REQUIRED WORK: Only the lines from the one containing "Download the DS9-Schematics attachment" through the end of the listing below are to be reproduced, exactly as they stand.

###

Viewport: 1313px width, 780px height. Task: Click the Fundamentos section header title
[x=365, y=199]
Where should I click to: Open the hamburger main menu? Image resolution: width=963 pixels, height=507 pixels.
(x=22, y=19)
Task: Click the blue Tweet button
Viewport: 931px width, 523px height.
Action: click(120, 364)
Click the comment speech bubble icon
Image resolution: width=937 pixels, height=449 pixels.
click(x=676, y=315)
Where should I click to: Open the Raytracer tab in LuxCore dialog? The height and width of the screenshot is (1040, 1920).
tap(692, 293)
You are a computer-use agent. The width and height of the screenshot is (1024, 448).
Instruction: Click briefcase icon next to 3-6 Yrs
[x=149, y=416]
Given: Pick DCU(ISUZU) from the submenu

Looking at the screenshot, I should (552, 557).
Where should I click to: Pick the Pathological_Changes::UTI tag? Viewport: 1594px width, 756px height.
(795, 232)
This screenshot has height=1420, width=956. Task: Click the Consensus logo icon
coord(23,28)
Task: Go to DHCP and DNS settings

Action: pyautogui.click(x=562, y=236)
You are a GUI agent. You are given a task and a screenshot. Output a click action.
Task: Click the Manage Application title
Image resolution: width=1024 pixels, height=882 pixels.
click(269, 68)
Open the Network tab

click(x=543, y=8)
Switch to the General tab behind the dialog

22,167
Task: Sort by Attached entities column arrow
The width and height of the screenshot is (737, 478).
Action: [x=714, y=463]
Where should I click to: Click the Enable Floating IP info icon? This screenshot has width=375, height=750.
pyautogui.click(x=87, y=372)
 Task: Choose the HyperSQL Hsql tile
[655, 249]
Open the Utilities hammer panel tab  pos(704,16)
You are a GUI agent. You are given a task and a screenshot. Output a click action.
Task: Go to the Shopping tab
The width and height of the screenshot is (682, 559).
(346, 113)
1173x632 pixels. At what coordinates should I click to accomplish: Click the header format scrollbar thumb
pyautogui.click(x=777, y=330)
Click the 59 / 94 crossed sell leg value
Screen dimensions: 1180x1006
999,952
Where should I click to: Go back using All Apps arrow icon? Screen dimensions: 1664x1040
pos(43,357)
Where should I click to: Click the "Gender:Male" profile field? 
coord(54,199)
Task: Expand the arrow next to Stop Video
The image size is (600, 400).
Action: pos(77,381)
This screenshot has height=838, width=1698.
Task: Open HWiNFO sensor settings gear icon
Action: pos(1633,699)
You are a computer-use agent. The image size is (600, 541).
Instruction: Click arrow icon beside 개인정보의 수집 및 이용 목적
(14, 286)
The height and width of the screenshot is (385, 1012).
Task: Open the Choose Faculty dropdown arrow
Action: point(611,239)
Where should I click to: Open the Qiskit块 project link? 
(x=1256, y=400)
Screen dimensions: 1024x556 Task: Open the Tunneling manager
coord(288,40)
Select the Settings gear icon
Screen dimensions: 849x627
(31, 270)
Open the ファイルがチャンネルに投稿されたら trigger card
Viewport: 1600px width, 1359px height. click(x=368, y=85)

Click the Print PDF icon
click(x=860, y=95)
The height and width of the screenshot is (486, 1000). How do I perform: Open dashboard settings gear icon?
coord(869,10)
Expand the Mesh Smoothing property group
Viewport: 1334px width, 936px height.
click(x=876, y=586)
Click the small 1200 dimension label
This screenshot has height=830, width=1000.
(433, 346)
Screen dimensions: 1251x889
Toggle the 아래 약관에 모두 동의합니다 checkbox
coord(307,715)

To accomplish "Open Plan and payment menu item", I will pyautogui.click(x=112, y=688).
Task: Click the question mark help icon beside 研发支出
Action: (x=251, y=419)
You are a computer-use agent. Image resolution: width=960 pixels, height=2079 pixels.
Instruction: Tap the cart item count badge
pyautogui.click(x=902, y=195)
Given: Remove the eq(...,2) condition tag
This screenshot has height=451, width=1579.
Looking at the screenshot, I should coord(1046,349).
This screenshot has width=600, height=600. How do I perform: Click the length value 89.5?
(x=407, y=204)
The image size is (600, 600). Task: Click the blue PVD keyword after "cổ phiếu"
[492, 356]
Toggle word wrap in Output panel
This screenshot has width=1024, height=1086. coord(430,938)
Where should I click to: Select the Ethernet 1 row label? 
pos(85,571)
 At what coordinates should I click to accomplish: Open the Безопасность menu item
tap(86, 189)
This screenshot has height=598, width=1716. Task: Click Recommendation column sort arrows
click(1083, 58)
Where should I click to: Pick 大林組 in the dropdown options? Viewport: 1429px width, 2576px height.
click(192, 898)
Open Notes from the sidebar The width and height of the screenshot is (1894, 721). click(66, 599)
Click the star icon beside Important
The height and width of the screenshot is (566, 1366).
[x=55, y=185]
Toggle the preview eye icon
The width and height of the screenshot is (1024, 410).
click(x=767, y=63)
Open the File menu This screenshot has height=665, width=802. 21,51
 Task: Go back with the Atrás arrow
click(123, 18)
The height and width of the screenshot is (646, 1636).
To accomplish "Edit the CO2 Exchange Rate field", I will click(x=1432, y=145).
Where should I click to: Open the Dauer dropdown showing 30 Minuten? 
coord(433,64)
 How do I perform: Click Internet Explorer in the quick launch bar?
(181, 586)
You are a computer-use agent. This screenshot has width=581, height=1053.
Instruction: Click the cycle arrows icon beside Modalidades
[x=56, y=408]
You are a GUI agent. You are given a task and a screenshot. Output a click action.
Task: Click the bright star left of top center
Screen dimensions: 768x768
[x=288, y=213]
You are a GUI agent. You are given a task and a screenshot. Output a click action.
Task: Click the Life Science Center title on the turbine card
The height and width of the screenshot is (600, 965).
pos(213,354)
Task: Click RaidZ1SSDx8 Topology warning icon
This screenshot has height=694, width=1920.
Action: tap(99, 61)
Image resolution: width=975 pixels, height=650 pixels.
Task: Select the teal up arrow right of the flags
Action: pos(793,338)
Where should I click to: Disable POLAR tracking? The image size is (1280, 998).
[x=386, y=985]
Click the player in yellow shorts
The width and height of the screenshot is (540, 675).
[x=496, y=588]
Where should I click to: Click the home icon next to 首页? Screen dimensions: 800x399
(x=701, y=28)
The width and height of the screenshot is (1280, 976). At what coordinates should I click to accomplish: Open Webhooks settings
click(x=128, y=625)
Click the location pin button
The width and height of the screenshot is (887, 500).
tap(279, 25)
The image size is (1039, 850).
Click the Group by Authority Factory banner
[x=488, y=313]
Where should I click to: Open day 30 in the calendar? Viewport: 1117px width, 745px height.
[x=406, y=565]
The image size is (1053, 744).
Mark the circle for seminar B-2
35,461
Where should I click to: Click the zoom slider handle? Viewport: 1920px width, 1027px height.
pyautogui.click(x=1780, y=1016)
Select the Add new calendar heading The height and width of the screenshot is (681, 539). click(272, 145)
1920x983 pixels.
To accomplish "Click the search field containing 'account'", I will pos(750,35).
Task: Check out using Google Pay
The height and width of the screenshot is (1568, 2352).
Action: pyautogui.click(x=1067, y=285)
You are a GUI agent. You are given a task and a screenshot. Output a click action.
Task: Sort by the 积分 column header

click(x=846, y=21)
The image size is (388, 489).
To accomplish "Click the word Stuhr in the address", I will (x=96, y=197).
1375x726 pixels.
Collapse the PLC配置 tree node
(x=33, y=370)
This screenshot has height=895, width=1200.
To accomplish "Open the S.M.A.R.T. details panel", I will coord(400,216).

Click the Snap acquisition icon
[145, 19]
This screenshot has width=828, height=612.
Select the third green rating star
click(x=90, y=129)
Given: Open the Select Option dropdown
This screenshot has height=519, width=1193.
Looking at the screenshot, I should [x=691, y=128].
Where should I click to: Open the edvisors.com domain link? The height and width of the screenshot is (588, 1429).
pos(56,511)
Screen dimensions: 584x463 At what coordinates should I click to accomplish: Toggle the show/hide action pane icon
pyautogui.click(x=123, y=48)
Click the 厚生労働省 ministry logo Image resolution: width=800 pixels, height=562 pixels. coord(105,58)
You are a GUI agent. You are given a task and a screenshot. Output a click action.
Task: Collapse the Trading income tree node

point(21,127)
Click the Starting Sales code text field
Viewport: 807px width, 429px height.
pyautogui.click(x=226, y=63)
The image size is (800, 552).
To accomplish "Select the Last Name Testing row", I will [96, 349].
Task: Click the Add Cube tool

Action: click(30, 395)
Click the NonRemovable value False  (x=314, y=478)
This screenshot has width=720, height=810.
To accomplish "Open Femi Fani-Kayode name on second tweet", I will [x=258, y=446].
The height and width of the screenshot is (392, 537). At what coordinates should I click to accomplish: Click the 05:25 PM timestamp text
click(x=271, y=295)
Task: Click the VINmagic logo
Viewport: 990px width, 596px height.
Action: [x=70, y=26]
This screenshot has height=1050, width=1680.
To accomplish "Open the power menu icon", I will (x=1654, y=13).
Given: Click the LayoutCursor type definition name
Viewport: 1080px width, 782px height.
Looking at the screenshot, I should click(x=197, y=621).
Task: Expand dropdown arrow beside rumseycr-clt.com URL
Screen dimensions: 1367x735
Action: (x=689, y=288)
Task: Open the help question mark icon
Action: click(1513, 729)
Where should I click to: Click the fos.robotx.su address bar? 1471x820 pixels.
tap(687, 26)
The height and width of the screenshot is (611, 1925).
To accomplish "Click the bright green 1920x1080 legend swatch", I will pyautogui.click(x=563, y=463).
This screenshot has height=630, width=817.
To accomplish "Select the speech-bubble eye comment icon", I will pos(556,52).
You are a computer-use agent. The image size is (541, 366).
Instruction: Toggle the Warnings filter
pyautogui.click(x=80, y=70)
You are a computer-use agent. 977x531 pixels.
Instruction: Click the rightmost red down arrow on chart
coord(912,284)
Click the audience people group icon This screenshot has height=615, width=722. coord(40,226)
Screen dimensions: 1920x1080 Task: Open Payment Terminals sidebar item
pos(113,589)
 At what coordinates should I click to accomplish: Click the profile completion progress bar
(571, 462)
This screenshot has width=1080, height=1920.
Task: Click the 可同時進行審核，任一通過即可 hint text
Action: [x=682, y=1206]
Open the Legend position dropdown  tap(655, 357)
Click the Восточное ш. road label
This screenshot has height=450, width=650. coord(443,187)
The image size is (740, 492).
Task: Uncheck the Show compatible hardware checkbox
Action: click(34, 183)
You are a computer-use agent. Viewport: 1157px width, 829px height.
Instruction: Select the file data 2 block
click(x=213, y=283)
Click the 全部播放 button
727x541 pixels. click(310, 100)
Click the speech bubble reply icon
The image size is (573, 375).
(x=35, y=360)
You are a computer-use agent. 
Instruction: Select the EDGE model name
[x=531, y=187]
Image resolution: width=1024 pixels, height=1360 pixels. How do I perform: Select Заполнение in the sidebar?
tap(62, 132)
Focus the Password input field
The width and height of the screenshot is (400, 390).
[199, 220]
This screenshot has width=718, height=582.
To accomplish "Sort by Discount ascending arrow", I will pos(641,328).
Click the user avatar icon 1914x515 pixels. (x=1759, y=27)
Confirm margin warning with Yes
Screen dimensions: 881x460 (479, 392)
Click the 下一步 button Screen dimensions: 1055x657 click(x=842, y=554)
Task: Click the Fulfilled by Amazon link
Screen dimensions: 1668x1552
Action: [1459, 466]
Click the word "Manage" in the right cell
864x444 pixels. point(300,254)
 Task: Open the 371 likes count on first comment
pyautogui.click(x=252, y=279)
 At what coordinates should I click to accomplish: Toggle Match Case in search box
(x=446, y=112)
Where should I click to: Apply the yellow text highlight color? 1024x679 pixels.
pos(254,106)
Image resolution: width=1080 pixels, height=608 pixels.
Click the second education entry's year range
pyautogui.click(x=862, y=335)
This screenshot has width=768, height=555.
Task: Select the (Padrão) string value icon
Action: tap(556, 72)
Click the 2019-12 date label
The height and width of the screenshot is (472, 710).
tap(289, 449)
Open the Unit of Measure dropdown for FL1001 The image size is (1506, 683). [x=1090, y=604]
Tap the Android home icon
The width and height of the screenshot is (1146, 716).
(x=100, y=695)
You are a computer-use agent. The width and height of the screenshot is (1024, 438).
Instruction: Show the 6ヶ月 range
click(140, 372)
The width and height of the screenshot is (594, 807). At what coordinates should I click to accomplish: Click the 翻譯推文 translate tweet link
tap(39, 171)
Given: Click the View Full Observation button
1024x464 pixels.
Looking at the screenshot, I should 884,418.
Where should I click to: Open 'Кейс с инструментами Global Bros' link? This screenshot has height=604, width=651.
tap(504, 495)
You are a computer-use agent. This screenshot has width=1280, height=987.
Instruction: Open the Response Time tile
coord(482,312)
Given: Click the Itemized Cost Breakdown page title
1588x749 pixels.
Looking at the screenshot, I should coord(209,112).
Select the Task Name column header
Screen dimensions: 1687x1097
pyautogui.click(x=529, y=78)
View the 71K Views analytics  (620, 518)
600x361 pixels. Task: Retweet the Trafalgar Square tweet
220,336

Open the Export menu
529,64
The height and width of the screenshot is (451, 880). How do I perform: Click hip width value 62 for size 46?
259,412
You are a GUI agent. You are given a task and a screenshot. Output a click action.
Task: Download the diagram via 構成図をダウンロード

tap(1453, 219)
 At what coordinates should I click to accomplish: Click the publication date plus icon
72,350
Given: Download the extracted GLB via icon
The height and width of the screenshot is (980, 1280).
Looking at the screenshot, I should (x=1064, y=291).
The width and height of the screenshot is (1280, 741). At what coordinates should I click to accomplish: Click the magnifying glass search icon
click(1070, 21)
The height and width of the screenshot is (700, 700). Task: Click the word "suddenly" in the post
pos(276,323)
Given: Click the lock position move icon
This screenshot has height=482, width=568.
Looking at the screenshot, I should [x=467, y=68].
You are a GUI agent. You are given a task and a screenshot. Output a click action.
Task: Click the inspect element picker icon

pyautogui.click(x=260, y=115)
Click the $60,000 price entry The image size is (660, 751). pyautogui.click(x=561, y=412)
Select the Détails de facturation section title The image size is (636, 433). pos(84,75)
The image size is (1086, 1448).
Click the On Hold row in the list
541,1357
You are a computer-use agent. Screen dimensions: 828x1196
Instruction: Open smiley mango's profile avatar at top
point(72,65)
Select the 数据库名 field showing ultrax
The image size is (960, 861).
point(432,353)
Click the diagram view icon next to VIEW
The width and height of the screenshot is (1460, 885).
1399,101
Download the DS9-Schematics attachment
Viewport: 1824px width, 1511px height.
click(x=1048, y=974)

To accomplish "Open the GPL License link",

###

WRITTEN RESPONSE:
Download the DS9-Schematics attachment
Viewport: 1824px width, 1511px height.
click(x=1048, y=974)

To accomplish "Open the GPL License link",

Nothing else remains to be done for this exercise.